Letters from Japan: “My American Husband Is Cheating On Me. I Want A Divorce.”
Ask Hilary: Questions From Readers Answered
Savvy Tokyo's resident "Love in Japan" columnist, Hilary Keyes, answers anonymous questions from readers on everything from dating in Japan to women’s health issues. Got a question you’d like to ask Hilary? Email it to email@example.com with the subject "Ask Hilary."
I’m a Japanese woman in my late 30s, married to an American man for 11 years. We have no children, and both work full time (he teaches English, I work in an office). Recently I learned that he is cheating on me with another Japanese woman. Our marriage was happy, I thought. Last year he said he was having heart problems, so we stopped having sex. He is always tired and works very late, and I didn’t think there was anything wrong with our marriage until I saw his messages to this other woman. He had cheated before when we were dating, but he was young at the time and I forgave him. He said he would stop seeing her, but I don’t trust him anymore. I loved him, but I think I have had enough. I talked to my friends about divorce, but they are housewives and think it isn’t a good idea for my future. What do you think is my best choice? – Tired Of This
Dear Tired Of This,
My short answer: divorce him! Honestly speaking, it is regrettable that you even married him in the first place, but as we all know, we never get married thinking it won’t work. People might claim to change, but cheating is not something that I could forgive, nor do I recommend forgiving it unless in extreme circumstances (which are overall very unlikely).
My longer answer though, took more thought. You said that you don’t trust him, and that you have had enough. I can understand that completely. I’ve been in that situation before, and know it’s not an easy decision to come to. Therefore I want you to make sure that you aren’t going to regret your decision in the future; that may be what your friends were trying to express.
According to specialists, one of the reasons that divorce is more prevalent now is that women aren’t financially dependent on their husbands anymore. A woman can go out, get a job, and fully support herself – which is something that in our parents’ generations simply wasn’t possible, or even tolerated in some societies.
I loved him, but I think I have had enough.
If you’ve given it some thought and still feel that divorce is your best option, then make sure to take care of yourself and your needs. Don’t just rush out and file the papers with your ward office right away, hoping for a quick resolution. Make sure that you plan your exit of this marriage well enough and that you will secure your safety and stability.
You said that you work full time and don’t have children, so you are already in a good position to transition out of this marriage. My first suggestion is to get yourself either a family court lawyer or contact an agency that specializes in divorce. They can help you through the documentation needed, and help you to work through any issues that may arise.
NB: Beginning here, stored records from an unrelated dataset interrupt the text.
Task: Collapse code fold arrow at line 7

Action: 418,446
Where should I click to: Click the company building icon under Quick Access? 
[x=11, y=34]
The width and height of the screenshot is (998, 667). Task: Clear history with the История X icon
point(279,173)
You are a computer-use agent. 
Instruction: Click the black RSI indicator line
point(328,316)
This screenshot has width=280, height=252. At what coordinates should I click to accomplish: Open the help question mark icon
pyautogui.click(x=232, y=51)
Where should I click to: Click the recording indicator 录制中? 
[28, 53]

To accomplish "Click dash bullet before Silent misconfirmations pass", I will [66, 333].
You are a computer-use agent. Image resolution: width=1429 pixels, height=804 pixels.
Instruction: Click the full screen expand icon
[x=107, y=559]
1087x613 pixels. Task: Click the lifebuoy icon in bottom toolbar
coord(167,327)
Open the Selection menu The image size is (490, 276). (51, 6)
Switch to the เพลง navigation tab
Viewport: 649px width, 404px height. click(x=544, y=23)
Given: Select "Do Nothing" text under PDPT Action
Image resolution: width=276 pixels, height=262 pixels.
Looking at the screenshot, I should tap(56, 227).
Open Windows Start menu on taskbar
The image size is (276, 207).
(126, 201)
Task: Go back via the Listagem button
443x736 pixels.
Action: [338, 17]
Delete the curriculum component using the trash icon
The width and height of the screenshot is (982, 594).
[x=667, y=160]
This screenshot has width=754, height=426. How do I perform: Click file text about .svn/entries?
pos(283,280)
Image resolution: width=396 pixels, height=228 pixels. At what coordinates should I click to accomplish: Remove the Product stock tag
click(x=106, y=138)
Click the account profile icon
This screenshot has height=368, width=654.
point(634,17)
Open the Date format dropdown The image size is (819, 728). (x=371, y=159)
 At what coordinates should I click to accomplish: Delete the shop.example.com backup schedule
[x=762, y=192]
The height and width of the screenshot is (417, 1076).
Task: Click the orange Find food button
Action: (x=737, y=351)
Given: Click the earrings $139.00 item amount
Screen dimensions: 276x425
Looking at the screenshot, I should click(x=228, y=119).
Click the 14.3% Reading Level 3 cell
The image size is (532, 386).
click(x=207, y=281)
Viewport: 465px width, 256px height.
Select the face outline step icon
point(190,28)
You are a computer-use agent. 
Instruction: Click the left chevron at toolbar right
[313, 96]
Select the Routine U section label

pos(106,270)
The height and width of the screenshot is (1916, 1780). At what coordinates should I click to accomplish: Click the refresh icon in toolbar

Your local ward office will have specialists in this area, or you can find lawyers through services like Legal Mall which is a Japanese law service that provides free consultations and hosts articles on issues like divorce.
Common things you will need to sort out are who retains your home (often based on who the property was rented by initially or who is making the mortgage payments), bank accounts and other financial documents (do you have your own bank accounts or a joint account? Shared credit cards? Any debt?) and dividing up shared property (household furnishings, etc). If you can get all that sorted out, and the paperwork filled, then you’ll be ready for the next part of your life in no time.
As you are surely aware, there are four types of divorce in Japan, but the fastest and most commonly used is “divorce by agreement” (協議離婚, kyogi rikon), which means that you and your husband mutually agree to divorce. In this case, your husband doesn’t need to be present for you to file the papers with the ward office, as long as you both have filled out and signed all the necessary documents in advance. If your husband isn’t a strong Japanese speaker, he may need to find someone to advise him on how to fill out the paperwork, but the burden for that falls on him.
Given that you have proof of his infidelity, you have every right to demand a divorce according to Article 770 of the Japan Civil Code, and if he refuses, you can take the matter to family court for a divorce by mediation (調停離婚, chotei rikon), by decision (審判離婚, shinpan rikon), or district court judgment (裁判離婚, saiban rikon). This is why I strongly recommend talking to a divorce specialist — you need to be prepared for any possible situation that can arise.
Ending a long term relationship or marriage is never a smooth, simple process — you will doubt yourself, you will feel hurt and angry both at your partner and at yourself, and it can feel like you’re doing more harm than good by going through the process. I know it’s not a decision that anyone comes to lightly. But you shouldn’t feel tied down or obligated to anyone that hurts you. Do what is going to make you the happiest in the long term. Best of luck.